Wednesday, July 31, 2013

AMiable Solution #69: Making a Good Impression

Humility is a great quality. It makes people and organizations likeable and approachable. No one likes a braggart, especially a company or organization. I’ve rolled my eyes more than once at a commercial or ad for a company’s blatant boasting.

Creating brand awareness and sharing your organization’s special accomplishments should be part of your communication strategy, but how can you do it without looking like a jerk?

Let others help tell your story.

Instead of speaking to your market directly through your channels, let a third party tell your market through theirs. Hearing about your organization through a non-biased, separate company gives your organization more credibility and the opportunity to celebrate its successes without looking or sounding arrogant.

How can you generate good publicity? You have several options:

• Write a press release and distribute it to organizations, publications, and news outlets in your market. Be sure to include facts, not a sales pitch. Reporters know the difference between news and marketing hype.

• Contact the producers of local radio and television news stations and offer the expertise of one of your top employees.

• Host or co-host an event, whether it be a charitable fundraiser or a community-wide conference about local issues.

• Distribute general-interest information, like top-10 lists or tips about a particular subject, based on your organization’s expertise.

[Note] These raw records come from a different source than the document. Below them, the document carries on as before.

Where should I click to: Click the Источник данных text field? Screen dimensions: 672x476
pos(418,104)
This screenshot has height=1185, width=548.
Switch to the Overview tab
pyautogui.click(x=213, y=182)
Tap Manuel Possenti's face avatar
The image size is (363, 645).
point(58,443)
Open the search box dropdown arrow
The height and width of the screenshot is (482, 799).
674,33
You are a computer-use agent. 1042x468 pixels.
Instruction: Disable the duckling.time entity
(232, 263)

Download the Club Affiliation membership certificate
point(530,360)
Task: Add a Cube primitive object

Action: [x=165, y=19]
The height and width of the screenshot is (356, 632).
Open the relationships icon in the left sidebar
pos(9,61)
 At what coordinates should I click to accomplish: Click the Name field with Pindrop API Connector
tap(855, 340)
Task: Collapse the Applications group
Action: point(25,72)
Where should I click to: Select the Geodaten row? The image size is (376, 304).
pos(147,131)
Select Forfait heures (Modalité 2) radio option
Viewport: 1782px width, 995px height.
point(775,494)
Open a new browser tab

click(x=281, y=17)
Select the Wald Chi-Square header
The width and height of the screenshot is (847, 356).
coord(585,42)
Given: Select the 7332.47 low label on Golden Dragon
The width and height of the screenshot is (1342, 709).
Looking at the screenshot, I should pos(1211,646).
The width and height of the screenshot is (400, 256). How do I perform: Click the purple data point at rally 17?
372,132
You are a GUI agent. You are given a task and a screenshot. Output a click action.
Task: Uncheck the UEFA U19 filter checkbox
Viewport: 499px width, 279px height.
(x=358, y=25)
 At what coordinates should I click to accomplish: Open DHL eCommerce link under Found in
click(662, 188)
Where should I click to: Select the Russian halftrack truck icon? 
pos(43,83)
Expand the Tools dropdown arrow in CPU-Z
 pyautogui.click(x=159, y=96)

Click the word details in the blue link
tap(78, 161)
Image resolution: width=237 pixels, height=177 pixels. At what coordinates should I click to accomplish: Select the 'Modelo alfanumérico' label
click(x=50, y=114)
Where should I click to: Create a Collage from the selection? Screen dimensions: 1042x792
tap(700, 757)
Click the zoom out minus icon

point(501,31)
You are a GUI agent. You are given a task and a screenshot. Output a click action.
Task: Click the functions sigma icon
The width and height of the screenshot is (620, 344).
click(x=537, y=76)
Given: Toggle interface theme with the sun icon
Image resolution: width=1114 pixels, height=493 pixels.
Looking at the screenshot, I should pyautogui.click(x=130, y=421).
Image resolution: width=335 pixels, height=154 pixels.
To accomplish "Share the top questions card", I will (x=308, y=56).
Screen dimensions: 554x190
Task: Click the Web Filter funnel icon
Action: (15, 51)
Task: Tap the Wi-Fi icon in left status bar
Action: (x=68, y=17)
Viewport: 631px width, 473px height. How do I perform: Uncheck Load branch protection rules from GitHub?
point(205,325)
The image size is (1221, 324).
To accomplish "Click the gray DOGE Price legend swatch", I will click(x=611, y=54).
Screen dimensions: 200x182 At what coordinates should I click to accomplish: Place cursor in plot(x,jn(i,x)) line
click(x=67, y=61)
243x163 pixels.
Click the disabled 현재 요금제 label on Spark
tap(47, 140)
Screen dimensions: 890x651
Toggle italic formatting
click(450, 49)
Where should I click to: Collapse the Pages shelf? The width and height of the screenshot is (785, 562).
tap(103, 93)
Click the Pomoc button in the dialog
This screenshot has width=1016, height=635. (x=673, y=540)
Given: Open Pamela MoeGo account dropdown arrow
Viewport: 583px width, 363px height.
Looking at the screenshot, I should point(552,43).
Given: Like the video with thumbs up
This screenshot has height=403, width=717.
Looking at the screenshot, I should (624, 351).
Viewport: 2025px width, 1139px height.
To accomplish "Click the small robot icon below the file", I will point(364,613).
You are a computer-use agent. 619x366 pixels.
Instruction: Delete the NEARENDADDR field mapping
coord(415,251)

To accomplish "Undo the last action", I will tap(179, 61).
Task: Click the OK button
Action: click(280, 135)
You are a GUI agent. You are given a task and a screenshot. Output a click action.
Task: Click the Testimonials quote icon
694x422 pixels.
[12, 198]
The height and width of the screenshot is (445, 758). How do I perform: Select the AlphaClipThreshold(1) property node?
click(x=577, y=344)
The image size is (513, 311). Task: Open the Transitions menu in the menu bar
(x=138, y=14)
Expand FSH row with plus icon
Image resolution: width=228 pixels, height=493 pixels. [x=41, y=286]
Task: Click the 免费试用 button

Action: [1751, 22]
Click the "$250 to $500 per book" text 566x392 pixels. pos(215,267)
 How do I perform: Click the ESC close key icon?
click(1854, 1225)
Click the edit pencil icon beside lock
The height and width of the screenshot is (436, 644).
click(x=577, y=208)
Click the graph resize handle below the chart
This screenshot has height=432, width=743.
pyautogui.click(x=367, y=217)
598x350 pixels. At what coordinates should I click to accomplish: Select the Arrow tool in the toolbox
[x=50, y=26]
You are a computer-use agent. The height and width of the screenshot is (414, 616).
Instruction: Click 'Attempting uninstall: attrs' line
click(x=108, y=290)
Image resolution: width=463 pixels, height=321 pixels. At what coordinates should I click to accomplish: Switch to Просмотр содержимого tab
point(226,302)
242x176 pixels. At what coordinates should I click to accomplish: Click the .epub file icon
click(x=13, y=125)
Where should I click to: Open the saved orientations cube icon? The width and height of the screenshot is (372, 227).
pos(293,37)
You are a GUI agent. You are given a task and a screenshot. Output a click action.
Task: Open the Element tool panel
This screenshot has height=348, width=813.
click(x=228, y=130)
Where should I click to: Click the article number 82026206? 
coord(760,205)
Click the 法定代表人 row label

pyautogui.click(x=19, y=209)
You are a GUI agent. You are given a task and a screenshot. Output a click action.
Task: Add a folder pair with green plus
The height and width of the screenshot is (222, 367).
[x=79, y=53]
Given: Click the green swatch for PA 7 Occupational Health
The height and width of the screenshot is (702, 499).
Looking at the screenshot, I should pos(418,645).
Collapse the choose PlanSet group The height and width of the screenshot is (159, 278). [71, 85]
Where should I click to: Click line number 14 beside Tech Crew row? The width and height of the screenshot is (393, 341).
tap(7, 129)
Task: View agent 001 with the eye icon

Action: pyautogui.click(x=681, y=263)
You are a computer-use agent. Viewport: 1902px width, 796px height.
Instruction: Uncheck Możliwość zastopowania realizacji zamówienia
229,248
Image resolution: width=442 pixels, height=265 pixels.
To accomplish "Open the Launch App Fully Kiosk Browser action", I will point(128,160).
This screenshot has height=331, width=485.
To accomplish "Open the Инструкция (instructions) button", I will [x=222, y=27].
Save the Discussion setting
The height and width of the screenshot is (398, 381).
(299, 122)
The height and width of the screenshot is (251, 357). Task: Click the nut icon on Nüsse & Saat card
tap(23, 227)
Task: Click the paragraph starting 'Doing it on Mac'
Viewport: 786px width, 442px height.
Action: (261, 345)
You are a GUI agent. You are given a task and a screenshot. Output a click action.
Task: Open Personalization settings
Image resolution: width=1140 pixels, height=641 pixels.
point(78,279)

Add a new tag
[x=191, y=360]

Building your organization’s name recognition and reputation doesn’t have to “take a village,” but it does help.

Monday, July 22, 2013

AMiable Solution #68: Unforgettable



When you’re trying to make your organization’s name memorable, there’s one surefire thing you can do to ensure your prospects, members, donors, or customers won’t forget you: mislead them.
        
Upsetting your market and turning your customers and prospects against your organization is scarily easy. The most obvious way to mislead your customers is through false advertising, over-hyping or over-claiming your product’s or service’s benefits or capabilities.  It seems that no one is immune to the temptation.  Just last year, the Federal Trade Commission required the makers of Oreck vacuum cleaners and air purifiers and Reebok shoes to refund money to consumers after challenging claims made by those companies about their products.

But false advertising is not the only way to get your organization a bad reputation.  Failing to follow-through on an offer or providing poor customer service when you promise customer satisfaction can lead to doom for your organization.

Think we’re being overly dramatic?  How many times have you looked elsewhere after having just one bad experience with a company or organization? 

Oracle, a company dedicated to “simplifying IT” by creating hardware and software that links the cloud and a company’s data center, released a report last year that quantified the importance of a good customer experience.  In the report, “Why Customer Satisfaction is no longer good enough,” Oracle said that 70% of its surveyed shoppers stopped buying goods or services from a company after experiencing poor customer service, and 81% were willing to pay more for a better customer experience.

So how do you ensure a good customer service experience and encourage lasting relationships?  Give your customers and prospects the respect and recognition you hope they’ll give to you.  They’ll not only remember you positively for your efforts, but they’re likely to spread the word, too.

Monday, July 15, 2013

AMiable Solution #67: The Same Game



What makes your company or organization memorable?  What makes people want to establish or build a relationship with you?

You don’t have to have a Super Bowl ad-sized budget, a celebrity spokesperson, or a national endorsement to gain recognition in your market.  Sure, those things would be great, but they’re just not feasible for most companies or organizations.

The answer is actually not only easier, but it’s also much cheaper.  To help build relationships and establish your organization’s presence in your market place, you need consistency in the way you present your organization.  In everything.

That means you need your writing, design, and formatting to express the same message and image marketing-wide and organization-wide.  In the information you share about your organization.  In the logos you use and the way you refer to your organization.  In the placement and content of your contact information on your marketing materials.  In the location of your order form and the order of information requested.  In the way you format press releases, articles, announcements, and catalogs.

The beauty of consistency?  No surprises.  When a layout looks and feels familiar, your customer, client, member, or prospect instantly recognizes the communication as yours and knows how to navigate through it to quickly find the information needed.  When that happens, you increase your odds of getting the response you want now and down the road.

One of the best ways to ensure that everyone in your organization presents the same image in the same way is through a style guide.  If you haven’t looked at it lately, blow the dust off of it, review it, and encourage others to do the same. 

Don’t have a style guide?  Create one.  Start with a standard style guide (The Chicago Manual of Style, AP Stylebook, or The Gregg Reference Manual) and then make your own adjustments, addressing writing (“web site” or “website,” whether or not to include a common after the second item in a series, em dash or en dash), design (use the black-and-white logo on this but the colored version on that; use the tag line here but not there), and format issues (indent/don’t indent the first line in each paragraph).